Given instruction 1 – In the entries below, reproduce verbatim everything from the line containing "You are a computer-use" through the end of the entries, and omit the pictures from your answer.

Selected passage –
^^^^^^^^

# Does Asus make good motherboards?



## yoongkc

Hey guys,

  Another query I have is on Asus motherboard. Do they really make good motherboard? Quite a few reviews and comments have mentioned on their incompatible problems like RAM, and also they provide bad servicing at their service centres.

  Any similar experience? Or Asus is really good?

  Thanks!


----------



## StrangleHold

Used alot of Asus boards. But they are alittle picky with memory. Gigabyte and Asus are both good quality boards.


----------



## funkysnair

ive had no problems with asus!!!

i would use them again


----------



## yoongkc

Picky with memory? Any brands that is commonly not compatible with Asus motherboard?


----------



## StrangleHold

On Asus boards I,ve had more problems with OCZ then any brand. But OCZ is excellent memory. Been using alot of G Skill memory in most of my builds and havent had any compatiblity problems with any brand. But the only boards I use in builds are Gigabyte-Asus and DFI.


----------



## colt1911

I 've used Asus boards on all my builds for the last 8 years and have always had good luck with them . If you choose a Asus board be sure to review the QVL for memory on that particular board. I have found that Corsair is usually the best with a Asus mobo and causes the least problems. However there are many other good choices of Ram to choose from.


----------



## yoongkc

Thanks for the advices and feedback so far. Anyway my concerns are that I am getting a motherboard but considering between 2, Asus Rampage and Asus Striker II Extreme. But I don't know which should I choose.

  The cheaper choice will be Rampage given that it uses DDR2 RAM and it's cost is already lower than Striker II Extreme.

  However, many reviews have also shown that Striker II Extreme gives much better performance, but it's price is really very very high.

  Another main difference between the 2 is probably Rampage supports CrossFire but Striker supports SLi. 

  Given this difference, will I have a problem using XFX GeForce 9800 GX2 on Rampage if I only intend to have 1 graphic card?


----------



## colt1911

You can run that card on the Rampage as a single card  just not in SLI or Crossfire. I know a lot of people who run one good card on a Crossfire or Sli board with no problems.


----------



## Ramodkk

ASUS does make really good motherboards but as mentioned, GIGABYTE makes awesome boards too.




StrangleHold said:


> Used alot of Asus boards. But they are alittle picky with memory. *Gigabyte and Asus are both good quality boards*.



*waiting for SirKenin to tell you otherwise*


----------



## yoongkc

Even if the computer is able to run without critical problems, will it have better performance if I were to run a ATI graphic card on Rampage or run a GeForce graphic card on Striker II?

  Coz it does seems like nVidia graphic should work and perform better with nVidia chipset and that it supports the SLi technology, isn't it?


----------



## WhiteFireDragon

i consider asus produces the best mobos. but sometimes their prices are a little high for the performance, but what you're paying for is quality and reputation


----------



## tlarkin

*Does Asus make good motherboards?*



Yes


----------



## Ramodkk

yoongkc said:


> Coz it does seems like nVidia graphic should work and perform better with nVidia chipset and that it supports the SLi technology, isn't it?



No. Don't worry about the chipset. A video card functions the same on any chipset.


----------

^^^^^^^^

Records shown –

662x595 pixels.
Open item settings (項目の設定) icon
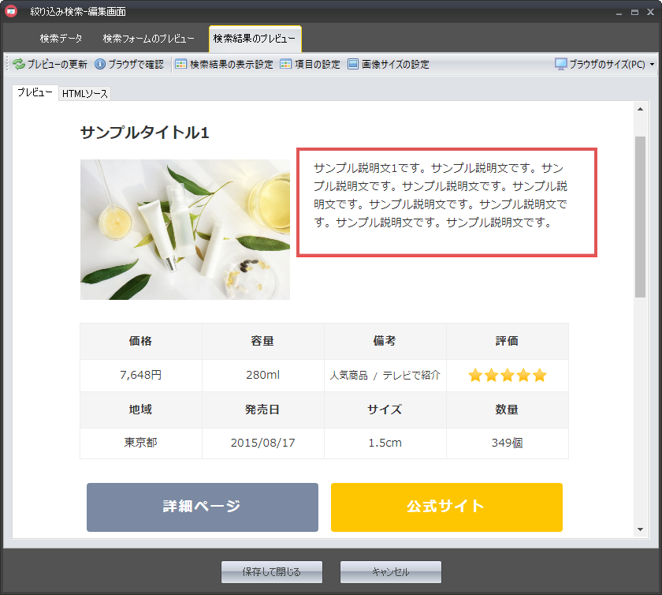click(x=286, y=65)
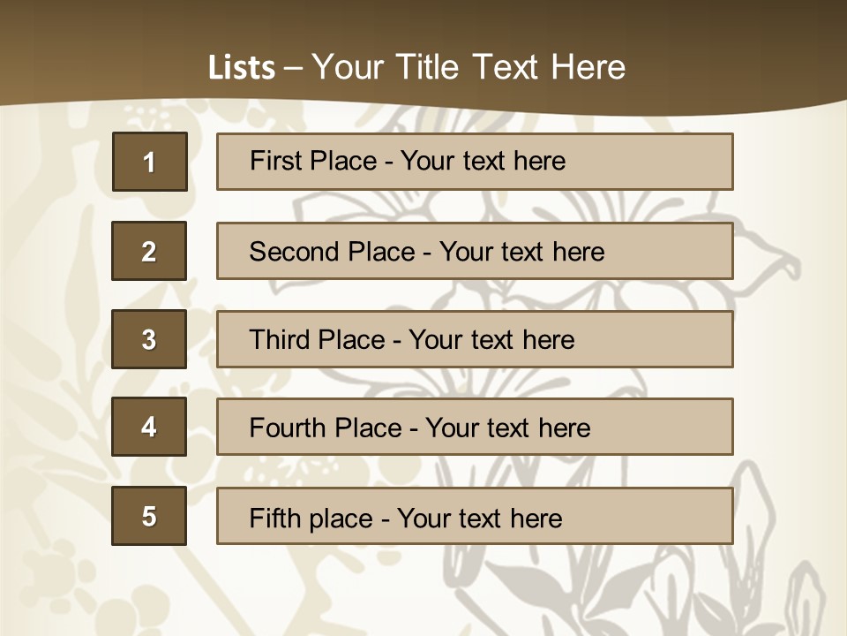Select the Third Place text bar
The image size is (847, 636).
point(475,339)
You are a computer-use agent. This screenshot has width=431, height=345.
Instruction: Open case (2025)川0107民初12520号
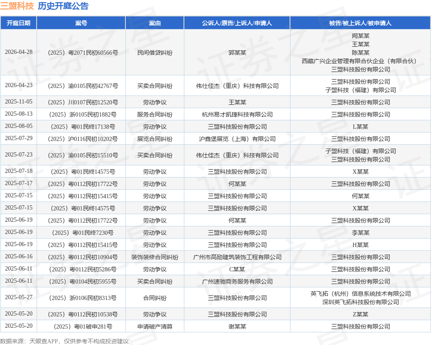pyautogui.click(x=83, y=102)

^^^^^^^^

Given instruction 2 – In the forum thread about Asus motherboards, which memory brand does colt1911 say is usually the best with an Asus board?

Complete output 1 –
You are a computer-use agent. This screenshot has width=431, height=345.
Instruction: Open case (2025)川0107民初12520号
pyautogui.click(x=83, y=102)

Complete output 2 – Corsair